Other Common Triggers

Several everyday situations can produce both symptoms at once:

  • Skipped meals and low blood sugar: your brain is extremely sensitive to drops in glucose, responding with headache, nausea, shakiness, and difficulty concentrating.
  • Poor sleep or sleep disruption: both too little and too much sleep can trigger migraine-like episodes with nausea.
  • Eye strain: prolonged screen use or an outdated glasses prescription can cause a frontal headache that builds throughout the day, sometimes accompanied by mild nausea.
  • Viral infections: the flu, COVID-19, and other viruses commonly produce headache, nausea, fever, and body aches together as part of the body’s immune response.
  • Medication side effects: many common medications list headache and nausea among their most frequent side effects, especially when first starting a new prescription.

What You Can Do Right Now

For a mild to moderate episode, start with the basics. Drink water slowly, eat something small if you can tolerate it, and rest in a quiet, dark room. A cold compress on the forehead or back of the neck can help take the edge off both symptoms. Over-the-counter pain relief taken early in a headache tends to work better than waiting until the pain peaks, but nausea can make swallowing pills difficult. Dissolving or chewable formulations may be easier to keep down.
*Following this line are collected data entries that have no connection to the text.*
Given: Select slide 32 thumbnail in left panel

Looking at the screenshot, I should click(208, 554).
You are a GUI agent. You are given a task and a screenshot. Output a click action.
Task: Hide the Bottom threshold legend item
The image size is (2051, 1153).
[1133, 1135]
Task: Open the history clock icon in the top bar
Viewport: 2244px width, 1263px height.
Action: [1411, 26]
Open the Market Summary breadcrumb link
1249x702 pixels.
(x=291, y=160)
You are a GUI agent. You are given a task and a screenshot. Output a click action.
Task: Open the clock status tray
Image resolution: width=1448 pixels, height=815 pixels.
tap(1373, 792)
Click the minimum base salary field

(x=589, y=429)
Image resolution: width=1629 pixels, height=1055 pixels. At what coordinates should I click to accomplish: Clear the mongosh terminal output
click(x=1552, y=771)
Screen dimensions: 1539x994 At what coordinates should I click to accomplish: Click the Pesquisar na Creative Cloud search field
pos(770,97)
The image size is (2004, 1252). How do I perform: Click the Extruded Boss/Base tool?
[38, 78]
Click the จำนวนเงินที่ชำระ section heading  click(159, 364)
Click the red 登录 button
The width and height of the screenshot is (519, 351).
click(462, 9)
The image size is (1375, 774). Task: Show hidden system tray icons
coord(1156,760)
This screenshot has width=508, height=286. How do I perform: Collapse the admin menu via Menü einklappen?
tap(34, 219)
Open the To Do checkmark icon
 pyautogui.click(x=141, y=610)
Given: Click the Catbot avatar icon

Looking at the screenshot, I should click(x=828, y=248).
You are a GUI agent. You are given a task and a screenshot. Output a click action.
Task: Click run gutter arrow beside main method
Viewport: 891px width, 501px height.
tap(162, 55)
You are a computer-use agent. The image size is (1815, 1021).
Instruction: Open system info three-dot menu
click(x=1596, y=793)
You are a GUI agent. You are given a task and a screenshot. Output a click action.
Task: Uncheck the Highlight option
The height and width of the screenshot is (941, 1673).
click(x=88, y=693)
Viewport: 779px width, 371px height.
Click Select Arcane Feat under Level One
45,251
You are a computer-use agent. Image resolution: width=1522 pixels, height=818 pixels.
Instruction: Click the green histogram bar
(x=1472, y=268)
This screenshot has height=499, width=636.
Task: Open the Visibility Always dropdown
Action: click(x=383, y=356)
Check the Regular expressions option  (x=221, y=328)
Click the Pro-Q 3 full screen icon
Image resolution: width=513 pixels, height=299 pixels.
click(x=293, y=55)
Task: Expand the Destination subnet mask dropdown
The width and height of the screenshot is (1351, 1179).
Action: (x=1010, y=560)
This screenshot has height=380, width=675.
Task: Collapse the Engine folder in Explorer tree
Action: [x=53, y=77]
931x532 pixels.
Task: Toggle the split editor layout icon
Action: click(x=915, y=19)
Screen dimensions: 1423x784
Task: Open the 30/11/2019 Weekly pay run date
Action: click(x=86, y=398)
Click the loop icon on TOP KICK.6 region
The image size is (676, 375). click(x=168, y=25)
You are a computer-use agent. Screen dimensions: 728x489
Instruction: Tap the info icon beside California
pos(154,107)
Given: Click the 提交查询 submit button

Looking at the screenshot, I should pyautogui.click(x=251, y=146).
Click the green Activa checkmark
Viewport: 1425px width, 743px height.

Ginger is one of the better-studied natural options for nausea during a headache. Research has shown it can reduce migraine pain within two hours, performing comparably to some prescription migraine medications in clinical trials. A practical dose is about half a teaspoon of freshly grated ginger, equivalent to roughly 500 mg of a standardized extract. You can steep it in hot water as a tea or chew on a small piece. Take it with a little food rather than on an empty stomach to avoid irritating your digestive system.

When the Combination Is a Red Flag

Most headaches with nausea are uncomfortable but not dangerous. However, certain patterns signal something more serious. Seek emergency evaluation if your headache:

  • Hits maximum intensity within seconds: a sudden, explosive “thunderclap” headache can indicate a brain bleed or aneurysm.
  • Comes with neurological changes: weakness on one side of your body, new numbness, vision changes, confusion, or difficulty speaking.
  • Is accompanied by a high fever and stiff neck: this combination raises concern for meningitis or another serious infection.
  • Is steadily getting worse over days or weeks: a clear pattern of escalating severity or frequency suggests something beyond a primary headache disorder.
  • Changes with body position: a headache that dramatically worsens when you stand up or lie down can indicate a pressure problem inside the skull.
  • Started after age 50 with no prior headache history: new-onset headaches later in life are more likely to have a secondary cause that needs investigation.

A headache that is new, different from your usual pattern, or the worst you’ve ever experienced deserves prompt evaluation, especially when nausea is severe enough to cause repeated vomiting.